Rewrite the records below, swapping "Open" for "Expand" and keeping everything else unchanged. Omit the pictures from your answer.

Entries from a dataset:

....

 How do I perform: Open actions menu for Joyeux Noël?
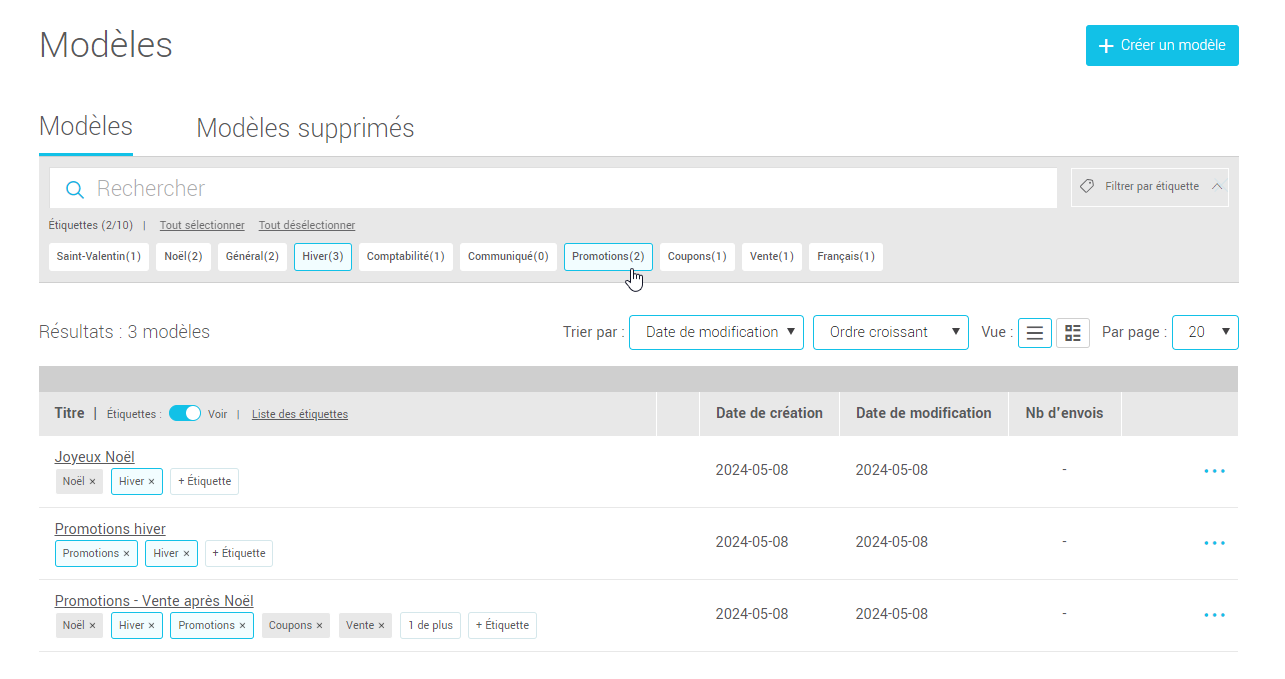pos(1214,471)
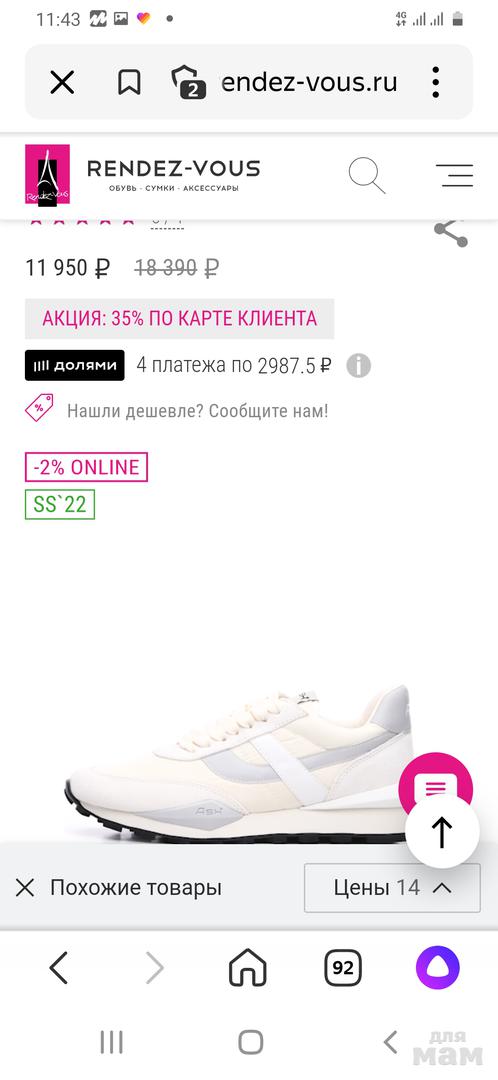This screenshot has height=1080, width=498.
Task: Launch the Alice assistant button
Action: pyautogui.click(x=438, y=968)
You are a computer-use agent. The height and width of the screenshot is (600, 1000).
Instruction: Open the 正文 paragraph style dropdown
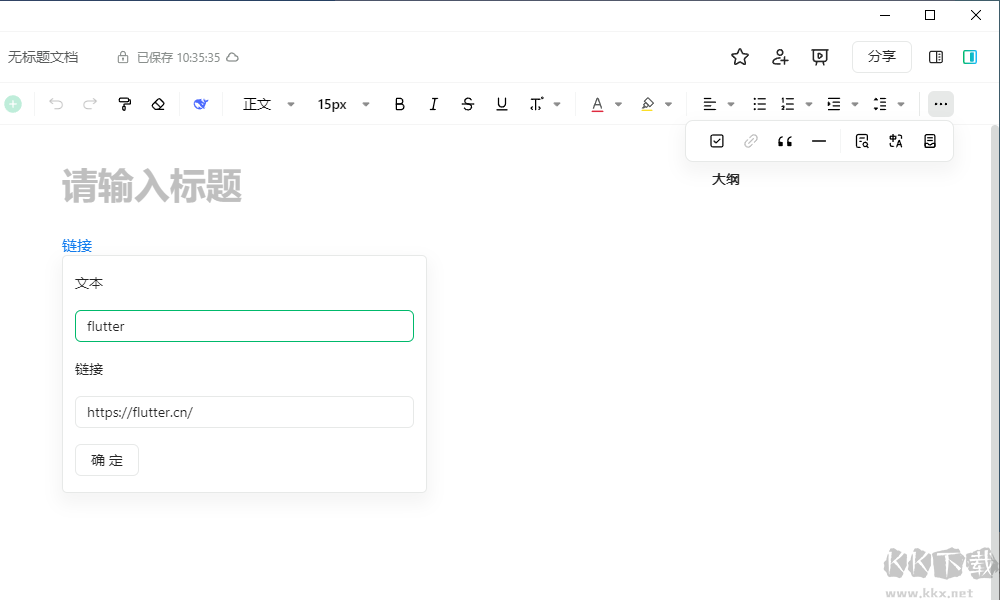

....

**Exercise result:**
 How do I perform: Expand actions menu for Joyeux Noël?
pos(1214,471)
This screenshot has height=1080, width=498.
Task: Launch the Alice assistant button
Action: pyautogui.click(x=438, y=968)
You are a computer-use agent. The height and width of the screenshot is (600, 1000).
Instruction: Expand the 正文 paragraph style dropdown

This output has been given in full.